Por fim, liderar com coerência é colocar em prática a já enunciada ambição moral. Isso significa inspirar as equipas a canalizar as suas competências profissionais para desafios com impacto real, seja dentro da organização — através de coaching, mentoria ou desenvolvimento de talento —, seja fora dela, em iniciativas comunitárias ou projectos de inovação que respondam a problemas globais.

O verdadeiro sentido de recomeçar

Em suma e face ao que foi escrito, o post-holiday blues lembra-nos que recomeçar não é um acto automático. O regresso após as férias expõe fragilidades pessoais e organizacionais: a ansiedade de voltar, a sobrecarga de tarefas, a falta de propósito. Mas esse mesmo desconforto pode ser transformado num convite para repensar prioridades.

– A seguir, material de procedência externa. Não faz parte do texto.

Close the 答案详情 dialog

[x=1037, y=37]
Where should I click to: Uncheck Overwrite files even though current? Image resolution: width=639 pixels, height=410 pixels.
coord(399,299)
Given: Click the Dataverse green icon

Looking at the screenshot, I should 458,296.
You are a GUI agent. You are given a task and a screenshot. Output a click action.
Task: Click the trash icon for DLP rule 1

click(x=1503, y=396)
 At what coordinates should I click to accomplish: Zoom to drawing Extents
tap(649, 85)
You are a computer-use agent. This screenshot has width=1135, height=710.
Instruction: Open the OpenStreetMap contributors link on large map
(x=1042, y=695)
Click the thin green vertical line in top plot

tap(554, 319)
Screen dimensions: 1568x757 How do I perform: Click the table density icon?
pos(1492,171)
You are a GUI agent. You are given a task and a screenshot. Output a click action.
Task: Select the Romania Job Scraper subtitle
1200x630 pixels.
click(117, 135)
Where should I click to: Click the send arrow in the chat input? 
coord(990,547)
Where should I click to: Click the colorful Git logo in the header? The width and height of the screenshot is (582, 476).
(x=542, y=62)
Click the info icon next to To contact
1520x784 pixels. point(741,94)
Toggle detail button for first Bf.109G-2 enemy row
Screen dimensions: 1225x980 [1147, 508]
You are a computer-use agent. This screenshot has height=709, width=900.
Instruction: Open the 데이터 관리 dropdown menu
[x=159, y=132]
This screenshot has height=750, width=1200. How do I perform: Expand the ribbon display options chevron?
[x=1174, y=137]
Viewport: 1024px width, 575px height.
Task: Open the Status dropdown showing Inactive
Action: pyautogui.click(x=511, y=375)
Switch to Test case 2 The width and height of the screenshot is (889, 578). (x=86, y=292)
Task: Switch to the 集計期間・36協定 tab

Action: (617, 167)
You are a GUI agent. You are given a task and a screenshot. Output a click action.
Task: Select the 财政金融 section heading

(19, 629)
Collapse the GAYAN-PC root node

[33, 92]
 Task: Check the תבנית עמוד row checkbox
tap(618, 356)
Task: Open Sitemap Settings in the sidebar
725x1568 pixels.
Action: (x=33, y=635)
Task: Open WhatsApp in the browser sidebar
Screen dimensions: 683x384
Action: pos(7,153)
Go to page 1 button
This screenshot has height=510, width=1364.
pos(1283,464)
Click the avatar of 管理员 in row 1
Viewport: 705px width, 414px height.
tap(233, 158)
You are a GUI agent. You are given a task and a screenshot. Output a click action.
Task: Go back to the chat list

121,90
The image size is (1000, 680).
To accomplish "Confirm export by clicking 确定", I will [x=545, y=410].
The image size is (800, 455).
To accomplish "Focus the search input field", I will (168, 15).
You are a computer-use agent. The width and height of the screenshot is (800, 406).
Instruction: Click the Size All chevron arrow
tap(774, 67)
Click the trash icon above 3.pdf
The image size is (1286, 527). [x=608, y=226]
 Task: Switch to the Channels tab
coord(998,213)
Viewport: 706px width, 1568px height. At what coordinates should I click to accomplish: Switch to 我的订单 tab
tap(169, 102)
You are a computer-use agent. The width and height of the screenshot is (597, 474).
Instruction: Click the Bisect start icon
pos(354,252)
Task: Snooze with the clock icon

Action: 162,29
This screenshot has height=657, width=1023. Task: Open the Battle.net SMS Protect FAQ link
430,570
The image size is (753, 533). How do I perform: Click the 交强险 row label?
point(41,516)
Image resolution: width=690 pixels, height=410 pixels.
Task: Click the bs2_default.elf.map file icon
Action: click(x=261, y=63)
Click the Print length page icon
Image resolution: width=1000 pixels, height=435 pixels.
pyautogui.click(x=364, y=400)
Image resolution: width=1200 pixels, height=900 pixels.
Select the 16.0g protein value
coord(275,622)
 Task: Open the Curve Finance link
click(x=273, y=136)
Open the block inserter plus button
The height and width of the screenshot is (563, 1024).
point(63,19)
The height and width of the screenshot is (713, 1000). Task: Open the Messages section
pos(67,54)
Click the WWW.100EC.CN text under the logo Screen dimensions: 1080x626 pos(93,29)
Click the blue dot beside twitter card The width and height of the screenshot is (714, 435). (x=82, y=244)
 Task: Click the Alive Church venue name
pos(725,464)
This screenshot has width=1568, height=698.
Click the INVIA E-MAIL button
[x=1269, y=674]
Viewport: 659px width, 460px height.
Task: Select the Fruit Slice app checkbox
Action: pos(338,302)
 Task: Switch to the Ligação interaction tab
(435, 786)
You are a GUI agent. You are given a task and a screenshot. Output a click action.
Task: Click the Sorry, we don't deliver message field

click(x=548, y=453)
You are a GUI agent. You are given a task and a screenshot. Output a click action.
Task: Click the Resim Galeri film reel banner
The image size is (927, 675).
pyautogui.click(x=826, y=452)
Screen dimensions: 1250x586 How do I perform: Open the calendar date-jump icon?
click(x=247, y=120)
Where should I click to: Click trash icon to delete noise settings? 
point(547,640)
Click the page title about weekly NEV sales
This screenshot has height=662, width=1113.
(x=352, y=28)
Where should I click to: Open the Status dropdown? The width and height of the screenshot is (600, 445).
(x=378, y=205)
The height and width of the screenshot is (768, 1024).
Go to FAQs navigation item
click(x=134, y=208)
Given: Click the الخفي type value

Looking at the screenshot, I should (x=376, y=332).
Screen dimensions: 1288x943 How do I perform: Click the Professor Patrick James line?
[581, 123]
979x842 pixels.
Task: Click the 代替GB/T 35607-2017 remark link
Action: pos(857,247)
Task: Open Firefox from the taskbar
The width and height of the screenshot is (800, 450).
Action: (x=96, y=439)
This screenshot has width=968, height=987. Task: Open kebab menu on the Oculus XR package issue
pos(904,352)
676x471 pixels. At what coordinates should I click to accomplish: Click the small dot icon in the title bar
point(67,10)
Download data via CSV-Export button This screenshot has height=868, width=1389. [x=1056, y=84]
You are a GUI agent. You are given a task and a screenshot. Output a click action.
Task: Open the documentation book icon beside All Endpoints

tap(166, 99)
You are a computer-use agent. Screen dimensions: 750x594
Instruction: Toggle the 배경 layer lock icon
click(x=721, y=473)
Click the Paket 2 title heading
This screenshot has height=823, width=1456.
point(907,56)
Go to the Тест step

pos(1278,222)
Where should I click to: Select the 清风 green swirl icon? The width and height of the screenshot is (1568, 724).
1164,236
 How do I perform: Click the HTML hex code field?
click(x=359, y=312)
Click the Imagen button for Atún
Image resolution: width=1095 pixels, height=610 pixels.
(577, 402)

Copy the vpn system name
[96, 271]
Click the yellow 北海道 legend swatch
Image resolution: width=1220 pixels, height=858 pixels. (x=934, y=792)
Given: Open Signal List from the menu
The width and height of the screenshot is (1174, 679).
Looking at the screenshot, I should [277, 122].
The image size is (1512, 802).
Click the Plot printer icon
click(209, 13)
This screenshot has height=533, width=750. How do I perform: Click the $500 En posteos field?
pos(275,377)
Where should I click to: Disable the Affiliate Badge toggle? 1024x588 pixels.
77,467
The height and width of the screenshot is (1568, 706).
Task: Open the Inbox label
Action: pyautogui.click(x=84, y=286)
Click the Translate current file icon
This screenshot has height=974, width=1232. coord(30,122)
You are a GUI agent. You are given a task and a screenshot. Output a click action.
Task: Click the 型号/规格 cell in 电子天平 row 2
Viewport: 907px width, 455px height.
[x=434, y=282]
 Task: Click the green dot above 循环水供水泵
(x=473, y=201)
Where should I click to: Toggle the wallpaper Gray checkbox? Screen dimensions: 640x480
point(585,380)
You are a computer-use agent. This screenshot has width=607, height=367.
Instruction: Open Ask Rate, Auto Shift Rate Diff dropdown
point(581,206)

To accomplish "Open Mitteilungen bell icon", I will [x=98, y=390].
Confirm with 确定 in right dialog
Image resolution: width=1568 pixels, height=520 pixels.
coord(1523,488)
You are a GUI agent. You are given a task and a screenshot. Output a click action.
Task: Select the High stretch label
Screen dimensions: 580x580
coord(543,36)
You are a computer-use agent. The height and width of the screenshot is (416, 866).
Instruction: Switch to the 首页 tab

Se Setembro é tantas vezes visto como um “segundo Janeiro”, talvez devamos encará-lo não como a simples retoma de rotinas, mas como uma oportunidade de realinhamento consciente: reorganizar a vida de acordo com o que realmente valorizamos, reencontrar propósito no trabalho e viver de forma mais coerente com os nossos princípios.

Para as pessoas, recomeçar é perguntar-se: o meu trabalho acrescenta valor, a mim e ao mundo? Para as organizações, é reflectir se estão a mobilizar talento apenas para sobreviver ou se estão a contribuir para algo maior. E, para os líderes, recomeçar é ter a coragem de alinhar discurso e prática, inspirando pelo exemplo e abrindo espaço para uma cultura de confiança e bem-estar.

No fundo, recomeçar é mais do que regressar: é escolher um caminho novo dentro do já conhecido, é dar sentido ao que parecia rotina, é transformar Setembro num tempo de esperança activa. Porque cada regresso pode ser, afinal, o início de uma forma diferente — e melhor — de estar, trabalhar e viver.